━━━━━ Vorgegebener Text

Gastauftritte von weiteren Hollywoodstars wie Scarlett Johannson, die Favreau in einer an Titanics Kohlezeichen-Moment erinnernden Szene bekocht und Robert Downey, Jr., der als Ex-Mann der Ex-Frau den Film mit einem klassischen Tony Stark Moment auflockert, bereichern das Ensemble ebenso, wie Martin (John Leguizamo) mit seiner gut gelaunten Darstellung des Sous-Chefs.
Der Besuch dieses Films ist jedoch nur nach einer ausgiebigen Mahlzeit zu empfehlen, denn schon nach den ersten paar Einstellungen wird klar, dass die farbenfrohen Bilder von Kameramann Kramer Morgenthau einem das Wasser im Mund zusammen laufen lassen werden. Favreau zelebriert die Liebe zu den Lebensmitteln und der Speisenzubereitung quer durch Amerika und zeigt einem dabei die Highlights aus Little Havanna, Miami, Austin, Texas und New Orleans, Lousiana, die beim nächsten US-Urlaub ganz oben auf der Liste stehen sollten.

━━━━━━━━━━
━━━━━ Verfügbare Daten

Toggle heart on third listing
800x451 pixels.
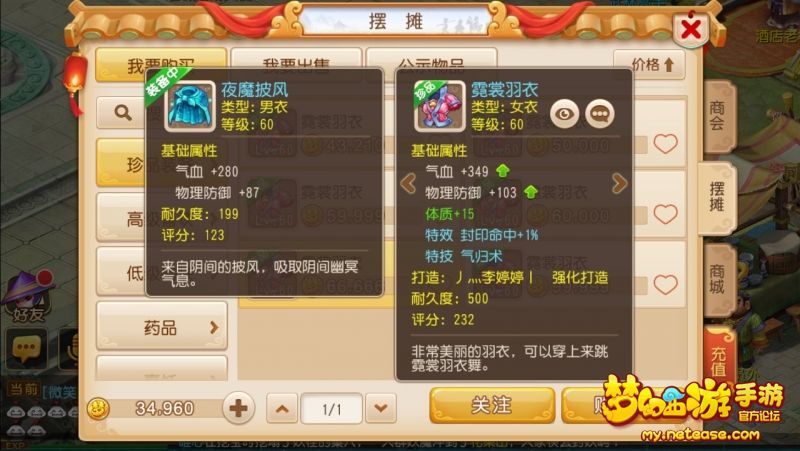point(665,285)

━━━━━━━━━━

Ziel der Übung
Geben Sie die Filmkritik beginnend mit „Gastauftritte von weiteren“ und weiter bis „Darstellung des Sous-Chefs.“ wieder und ersetzen Sie dabei „Sous-Chefs“ durch „Küchenchefs“. Verwenden Sie ausschließlich die Filmkritik.

Lösung
Gastauftritte von weiteren Hollywoodstars wie Scarlett Johannson, die Favreau in einer an Titanics Kohlezeichen-Moment erinnernden Szene bekocht und Robert Downey, Jr., der als Ex-Mann der Ex-Frau den Film mit einem klassischen Tony Stark Moment auflockert, bereichern das Ensemble ebenso, wie Martin (John Leguizamo) mit seiner gut gelaunten Darstellung des Küchenchefs.